Lack of grid capacity and land continue to be problems in Austria, France, Italy, the Netherlands, and Poland; and Austria and Czechia will also suffer from a lack of solar workers, according to the study. Renewables auction plans should be fleshed out in Croatia and in Portugal, said SolarPower Europe, with the latter expected to hold its next procurement round next month. With permitting troubles again cited in Italy, as well as Spain, Portugal, and France, the report also suggested Ireland's varying local requirements be standardized. And there is rising opposition to big solar in some parts of Spain, as well as in Czechia, where negative perceptions remain of how developers cashed in on over-generous feed-in tariffs in the past. A lack of sufficient finance in Cyprus, which also suffers from having no connection to mainland electric grids, was also mentioned.
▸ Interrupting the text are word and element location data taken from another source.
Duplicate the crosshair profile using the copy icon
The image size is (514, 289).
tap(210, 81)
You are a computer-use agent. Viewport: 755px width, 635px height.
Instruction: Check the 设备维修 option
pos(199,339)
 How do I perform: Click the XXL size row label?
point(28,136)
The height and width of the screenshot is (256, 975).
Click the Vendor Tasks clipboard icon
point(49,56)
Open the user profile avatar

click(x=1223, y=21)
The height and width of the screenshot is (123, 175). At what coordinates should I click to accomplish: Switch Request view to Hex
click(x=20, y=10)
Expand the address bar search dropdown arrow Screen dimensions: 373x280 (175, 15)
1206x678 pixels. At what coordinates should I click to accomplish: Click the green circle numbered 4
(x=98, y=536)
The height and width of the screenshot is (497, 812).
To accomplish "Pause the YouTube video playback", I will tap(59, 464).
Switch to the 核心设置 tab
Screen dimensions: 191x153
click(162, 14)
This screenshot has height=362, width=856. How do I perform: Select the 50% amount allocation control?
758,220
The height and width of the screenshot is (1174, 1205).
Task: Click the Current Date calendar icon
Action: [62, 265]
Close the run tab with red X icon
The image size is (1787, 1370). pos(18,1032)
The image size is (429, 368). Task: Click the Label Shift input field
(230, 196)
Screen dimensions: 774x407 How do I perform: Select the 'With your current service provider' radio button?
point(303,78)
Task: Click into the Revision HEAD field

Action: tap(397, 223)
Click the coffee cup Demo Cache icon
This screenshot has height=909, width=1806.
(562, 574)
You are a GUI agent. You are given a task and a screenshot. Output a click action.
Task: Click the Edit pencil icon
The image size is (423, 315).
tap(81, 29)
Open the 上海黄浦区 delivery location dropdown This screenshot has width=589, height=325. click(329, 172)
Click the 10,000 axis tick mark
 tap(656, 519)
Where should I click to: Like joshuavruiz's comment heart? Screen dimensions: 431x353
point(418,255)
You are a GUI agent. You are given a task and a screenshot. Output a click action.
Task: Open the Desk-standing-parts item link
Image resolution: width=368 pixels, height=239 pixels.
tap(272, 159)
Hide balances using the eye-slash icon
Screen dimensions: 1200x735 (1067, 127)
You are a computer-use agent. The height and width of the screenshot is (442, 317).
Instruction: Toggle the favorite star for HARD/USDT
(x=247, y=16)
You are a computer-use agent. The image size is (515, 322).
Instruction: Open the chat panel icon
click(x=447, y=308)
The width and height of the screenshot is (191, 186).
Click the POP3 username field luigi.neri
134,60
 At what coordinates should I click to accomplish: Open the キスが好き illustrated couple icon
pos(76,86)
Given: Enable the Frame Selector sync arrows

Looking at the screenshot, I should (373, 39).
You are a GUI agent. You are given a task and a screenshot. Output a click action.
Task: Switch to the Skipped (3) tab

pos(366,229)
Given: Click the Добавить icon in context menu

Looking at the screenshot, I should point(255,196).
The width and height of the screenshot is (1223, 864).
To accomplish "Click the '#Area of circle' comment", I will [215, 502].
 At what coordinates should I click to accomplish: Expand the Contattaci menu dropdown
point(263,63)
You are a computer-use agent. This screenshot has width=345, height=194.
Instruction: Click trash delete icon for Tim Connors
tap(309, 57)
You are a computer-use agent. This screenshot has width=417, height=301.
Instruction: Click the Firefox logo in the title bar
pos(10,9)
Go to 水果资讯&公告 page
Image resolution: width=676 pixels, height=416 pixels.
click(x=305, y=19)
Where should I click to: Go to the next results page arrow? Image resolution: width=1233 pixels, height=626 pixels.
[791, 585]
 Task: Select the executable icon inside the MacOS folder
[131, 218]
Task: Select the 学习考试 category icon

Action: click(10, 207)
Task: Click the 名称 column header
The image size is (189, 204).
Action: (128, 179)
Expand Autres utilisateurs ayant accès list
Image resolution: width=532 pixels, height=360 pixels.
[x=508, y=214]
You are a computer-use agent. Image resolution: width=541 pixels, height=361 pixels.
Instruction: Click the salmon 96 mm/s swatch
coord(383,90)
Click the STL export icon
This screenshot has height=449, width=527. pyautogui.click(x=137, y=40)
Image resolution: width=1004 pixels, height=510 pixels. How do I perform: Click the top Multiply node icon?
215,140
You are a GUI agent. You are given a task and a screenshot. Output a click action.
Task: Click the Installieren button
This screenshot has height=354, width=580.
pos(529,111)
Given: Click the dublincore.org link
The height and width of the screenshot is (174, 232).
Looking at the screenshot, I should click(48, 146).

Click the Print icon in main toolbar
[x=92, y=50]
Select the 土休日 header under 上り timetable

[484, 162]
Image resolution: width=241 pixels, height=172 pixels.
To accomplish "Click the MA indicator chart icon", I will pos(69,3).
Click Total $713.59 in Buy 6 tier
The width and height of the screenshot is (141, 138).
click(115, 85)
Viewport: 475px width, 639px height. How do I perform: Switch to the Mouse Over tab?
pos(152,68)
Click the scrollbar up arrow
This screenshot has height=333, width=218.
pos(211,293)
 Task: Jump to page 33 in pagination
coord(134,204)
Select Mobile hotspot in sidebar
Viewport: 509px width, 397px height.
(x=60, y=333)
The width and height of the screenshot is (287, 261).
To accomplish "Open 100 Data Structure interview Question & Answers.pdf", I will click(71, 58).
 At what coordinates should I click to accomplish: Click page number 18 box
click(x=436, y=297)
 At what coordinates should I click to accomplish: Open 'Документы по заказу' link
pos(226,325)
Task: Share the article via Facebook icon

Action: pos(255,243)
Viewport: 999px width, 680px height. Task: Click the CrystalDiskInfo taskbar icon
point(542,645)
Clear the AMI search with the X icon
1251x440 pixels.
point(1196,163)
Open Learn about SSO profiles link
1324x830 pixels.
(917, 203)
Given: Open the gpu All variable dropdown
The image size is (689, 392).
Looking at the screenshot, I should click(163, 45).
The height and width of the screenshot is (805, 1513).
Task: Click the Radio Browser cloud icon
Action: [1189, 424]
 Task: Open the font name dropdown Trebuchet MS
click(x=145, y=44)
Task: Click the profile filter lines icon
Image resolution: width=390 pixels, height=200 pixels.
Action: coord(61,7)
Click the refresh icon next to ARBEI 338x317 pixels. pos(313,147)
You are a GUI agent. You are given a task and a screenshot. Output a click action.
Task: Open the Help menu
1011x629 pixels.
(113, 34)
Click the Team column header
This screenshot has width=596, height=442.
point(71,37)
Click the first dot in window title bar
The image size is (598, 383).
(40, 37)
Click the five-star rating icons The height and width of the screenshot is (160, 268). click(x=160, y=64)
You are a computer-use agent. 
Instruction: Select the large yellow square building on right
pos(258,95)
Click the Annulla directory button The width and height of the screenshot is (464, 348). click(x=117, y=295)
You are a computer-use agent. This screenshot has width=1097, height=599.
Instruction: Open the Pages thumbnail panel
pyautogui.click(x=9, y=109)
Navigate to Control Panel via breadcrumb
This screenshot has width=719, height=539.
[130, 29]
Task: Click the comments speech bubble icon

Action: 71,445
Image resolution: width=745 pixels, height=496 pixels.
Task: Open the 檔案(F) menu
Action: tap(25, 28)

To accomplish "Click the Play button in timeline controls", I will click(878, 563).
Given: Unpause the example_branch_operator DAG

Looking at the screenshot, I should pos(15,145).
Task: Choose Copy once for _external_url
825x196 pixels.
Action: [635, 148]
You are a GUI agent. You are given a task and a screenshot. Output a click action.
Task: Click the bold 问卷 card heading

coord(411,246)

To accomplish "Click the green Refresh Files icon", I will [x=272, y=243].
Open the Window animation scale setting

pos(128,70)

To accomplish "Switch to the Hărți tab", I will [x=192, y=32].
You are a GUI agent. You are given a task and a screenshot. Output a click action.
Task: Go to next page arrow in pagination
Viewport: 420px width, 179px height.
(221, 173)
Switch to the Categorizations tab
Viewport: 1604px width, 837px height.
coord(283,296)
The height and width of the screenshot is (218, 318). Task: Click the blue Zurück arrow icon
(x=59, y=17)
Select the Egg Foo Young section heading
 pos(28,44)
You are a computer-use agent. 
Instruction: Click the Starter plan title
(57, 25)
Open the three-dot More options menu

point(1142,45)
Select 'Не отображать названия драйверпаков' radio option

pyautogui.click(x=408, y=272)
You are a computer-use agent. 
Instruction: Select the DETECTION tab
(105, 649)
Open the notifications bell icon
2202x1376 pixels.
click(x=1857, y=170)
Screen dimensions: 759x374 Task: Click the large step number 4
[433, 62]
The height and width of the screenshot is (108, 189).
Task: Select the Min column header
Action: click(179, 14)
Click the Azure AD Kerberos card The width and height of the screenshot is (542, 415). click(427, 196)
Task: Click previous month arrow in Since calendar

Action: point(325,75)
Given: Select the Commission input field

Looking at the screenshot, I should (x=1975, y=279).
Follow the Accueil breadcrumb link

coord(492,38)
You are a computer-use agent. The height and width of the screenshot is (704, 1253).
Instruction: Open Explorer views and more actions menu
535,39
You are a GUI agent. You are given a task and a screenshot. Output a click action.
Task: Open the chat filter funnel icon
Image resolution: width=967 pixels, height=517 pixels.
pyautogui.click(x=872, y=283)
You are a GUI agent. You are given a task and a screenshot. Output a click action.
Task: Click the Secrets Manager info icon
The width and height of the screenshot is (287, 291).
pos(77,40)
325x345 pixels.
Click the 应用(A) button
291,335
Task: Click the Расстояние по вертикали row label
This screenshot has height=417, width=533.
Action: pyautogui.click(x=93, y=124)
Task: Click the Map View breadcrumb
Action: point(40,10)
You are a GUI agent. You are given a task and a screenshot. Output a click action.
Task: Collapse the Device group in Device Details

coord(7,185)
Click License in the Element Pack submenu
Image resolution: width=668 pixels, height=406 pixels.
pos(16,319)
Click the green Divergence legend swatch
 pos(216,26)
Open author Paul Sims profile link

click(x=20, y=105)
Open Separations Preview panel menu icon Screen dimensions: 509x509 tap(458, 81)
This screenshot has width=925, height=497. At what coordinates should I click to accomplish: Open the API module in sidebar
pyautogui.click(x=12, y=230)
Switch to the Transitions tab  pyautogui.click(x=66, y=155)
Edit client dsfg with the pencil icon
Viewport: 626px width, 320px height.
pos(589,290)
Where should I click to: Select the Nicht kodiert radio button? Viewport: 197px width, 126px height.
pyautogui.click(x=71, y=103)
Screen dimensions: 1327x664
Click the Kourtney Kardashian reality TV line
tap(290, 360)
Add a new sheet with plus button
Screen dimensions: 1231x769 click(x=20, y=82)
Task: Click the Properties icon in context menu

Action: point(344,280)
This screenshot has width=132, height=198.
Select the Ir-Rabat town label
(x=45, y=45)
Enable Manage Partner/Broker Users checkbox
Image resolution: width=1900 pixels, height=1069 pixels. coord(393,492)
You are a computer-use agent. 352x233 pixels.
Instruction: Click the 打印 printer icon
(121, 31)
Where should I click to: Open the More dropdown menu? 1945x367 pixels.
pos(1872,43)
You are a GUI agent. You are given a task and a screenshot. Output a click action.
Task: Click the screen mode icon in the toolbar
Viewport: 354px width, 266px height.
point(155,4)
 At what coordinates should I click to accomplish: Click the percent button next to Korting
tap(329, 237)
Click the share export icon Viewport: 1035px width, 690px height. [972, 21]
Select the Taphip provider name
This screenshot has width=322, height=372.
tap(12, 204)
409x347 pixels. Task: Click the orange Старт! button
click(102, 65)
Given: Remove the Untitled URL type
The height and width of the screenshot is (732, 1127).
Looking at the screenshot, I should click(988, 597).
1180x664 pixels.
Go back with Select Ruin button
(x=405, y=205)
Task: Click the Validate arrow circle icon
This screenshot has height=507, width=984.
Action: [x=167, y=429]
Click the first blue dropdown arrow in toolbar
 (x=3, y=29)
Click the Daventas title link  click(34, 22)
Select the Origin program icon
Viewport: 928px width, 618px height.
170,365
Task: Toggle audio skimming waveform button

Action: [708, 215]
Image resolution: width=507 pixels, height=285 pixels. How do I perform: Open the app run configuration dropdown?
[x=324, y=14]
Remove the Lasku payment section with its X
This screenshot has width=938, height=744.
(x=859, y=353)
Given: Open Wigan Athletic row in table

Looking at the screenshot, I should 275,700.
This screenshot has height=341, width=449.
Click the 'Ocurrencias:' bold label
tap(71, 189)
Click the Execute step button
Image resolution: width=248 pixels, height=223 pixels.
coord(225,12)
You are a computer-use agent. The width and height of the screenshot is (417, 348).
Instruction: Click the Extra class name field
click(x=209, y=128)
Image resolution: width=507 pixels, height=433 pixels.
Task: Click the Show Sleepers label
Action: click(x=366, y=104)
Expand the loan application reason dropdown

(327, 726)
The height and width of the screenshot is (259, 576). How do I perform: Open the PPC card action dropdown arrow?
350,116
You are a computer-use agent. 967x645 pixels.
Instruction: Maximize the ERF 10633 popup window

Other interesting nuggets from the document included the fact plans to restore lowland and wetland habitats in Denmark, for natural carbon capture purposes, could free up agricultural land for solar; the fact the Netherlands is proposing biodiversity-gain certification for solar parks to combat NIMBY (not-in-my-back-yard) sentiment; and that rising wholesale energy prices in Spain are again burnishing the solar business case. Back in Denmark, local elections last month held up solar projects and, in Poland, an expected fall in small-scale solar from April – when net metering will be replaced by net billing – is set to be counterbalanced by more big projects, starting with a 998 MW clean power auction this month which is expected to be dominated by PV.
SolarPower Europe added, if all its policy wishes are granted, the bloc could add 35.7 GW of solar next year, rising to 65.8 GW in 2025. On the flipside, obstructive policy, trade conflicts, import bans and the like could lead to its low scenario, of 22.2 GW of solar next year, climbing to 32.3 GW in four years' time.